Je me penchai en avant, posant mon front contre le sien. “Oh, James,” murmurai-je. “Je t’aime aussi. Tellement.”
Nous restâmes un moment dans cette position, profitant de la chaleur de notre connexion retrouvée. Lorsque je me reculai enfin, je ne pus m’empêcher de sourire en voyant le chaos autour de nous.
“Alors, tu as besoin d’aide pour finir ces projets ?” demandai-je.
James sourit, ses yeux s’illuminant d’excitation. “J’adorerais ça. On peut les terminer ensemble et faire de cet endroit notre véritable chez-nous.”
Au fur et à mesure que nous commencions à discuter des projets et des idées, je sentis un poids se lever de mes épaules. La pièce, qui avait autrefois représenté la distance et la méfiance, était désormais un témoignage de l’amour et du dévouement de James.
Des semaines plus tard, lors de notre anniversaire, nous avons dévoilé les rénovations de notre chambre. Le système de levage était installé, ainsi que les meubles sur mesure que James avait fabriqués.
Alors que je le voyais rapporter ses affaires dans notre chambre, les déposant sur sa table de chevet, je ressentis un flot d’émotions.
“Bienvenue à la maison,” dis-je doucement alors qu’il montait dans le lit à côté de moi.

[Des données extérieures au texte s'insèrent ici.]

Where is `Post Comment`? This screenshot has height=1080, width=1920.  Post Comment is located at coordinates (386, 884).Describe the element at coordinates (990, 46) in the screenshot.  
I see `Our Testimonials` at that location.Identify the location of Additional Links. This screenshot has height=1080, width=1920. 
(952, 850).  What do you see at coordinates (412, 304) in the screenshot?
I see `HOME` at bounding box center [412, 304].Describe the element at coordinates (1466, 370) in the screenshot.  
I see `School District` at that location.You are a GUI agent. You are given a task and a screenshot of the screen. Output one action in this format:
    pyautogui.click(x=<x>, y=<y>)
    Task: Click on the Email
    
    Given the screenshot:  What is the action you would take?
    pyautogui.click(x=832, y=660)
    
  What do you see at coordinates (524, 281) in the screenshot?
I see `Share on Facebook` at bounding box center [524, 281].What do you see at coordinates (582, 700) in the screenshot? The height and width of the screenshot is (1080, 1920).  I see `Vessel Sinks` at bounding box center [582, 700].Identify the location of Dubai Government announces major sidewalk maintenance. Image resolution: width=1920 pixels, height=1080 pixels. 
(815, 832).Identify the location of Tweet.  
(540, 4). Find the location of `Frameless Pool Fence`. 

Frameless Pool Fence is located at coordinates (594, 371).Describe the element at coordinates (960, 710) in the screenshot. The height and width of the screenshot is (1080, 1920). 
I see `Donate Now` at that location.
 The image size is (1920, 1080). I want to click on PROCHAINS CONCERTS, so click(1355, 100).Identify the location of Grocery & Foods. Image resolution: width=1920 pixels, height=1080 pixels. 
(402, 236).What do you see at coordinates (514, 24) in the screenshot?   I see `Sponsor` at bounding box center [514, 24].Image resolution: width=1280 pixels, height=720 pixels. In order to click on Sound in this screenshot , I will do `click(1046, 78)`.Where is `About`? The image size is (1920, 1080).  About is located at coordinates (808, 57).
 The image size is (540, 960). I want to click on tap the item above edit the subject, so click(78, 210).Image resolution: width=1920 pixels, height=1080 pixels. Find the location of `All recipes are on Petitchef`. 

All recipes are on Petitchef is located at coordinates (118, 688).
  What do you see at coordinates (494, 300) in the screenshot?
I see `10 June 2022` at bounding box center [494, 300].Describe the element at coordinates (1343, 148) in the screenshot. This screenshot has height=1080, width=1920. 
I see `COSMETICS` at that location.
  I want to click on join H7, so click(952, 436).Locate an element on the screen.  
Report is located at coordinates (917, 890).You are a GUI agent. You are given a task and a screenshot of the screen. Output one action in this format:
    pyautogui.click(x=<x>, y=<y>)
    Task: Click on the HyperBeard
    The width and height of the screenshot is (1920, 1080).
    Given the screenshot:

James me serra contre lui, embrassant le sommet de ma tête. “Je ne suis jamais parti, Pam. Et je ne partirai jamais.”
Alors que nous nous installions pour la nuit, je réalisai que notre amour, tout comme la pièce autour de nous, avait été transformé. Ce qui semblait être une distance croissante était en réalité un amour si profond qu’il avait trouvé de nouvelles manières de s’exprimer.
Au final, il ne s’agissait pas de dormir dans le même lit ou même d’être dans la même chambre. Il s’agissait des efforts que nous étions prêts à faire l’un pour l’autre, des sacrifices que nous serions prêts à faire, et de l’amour qui nous unissait à travers tout cela.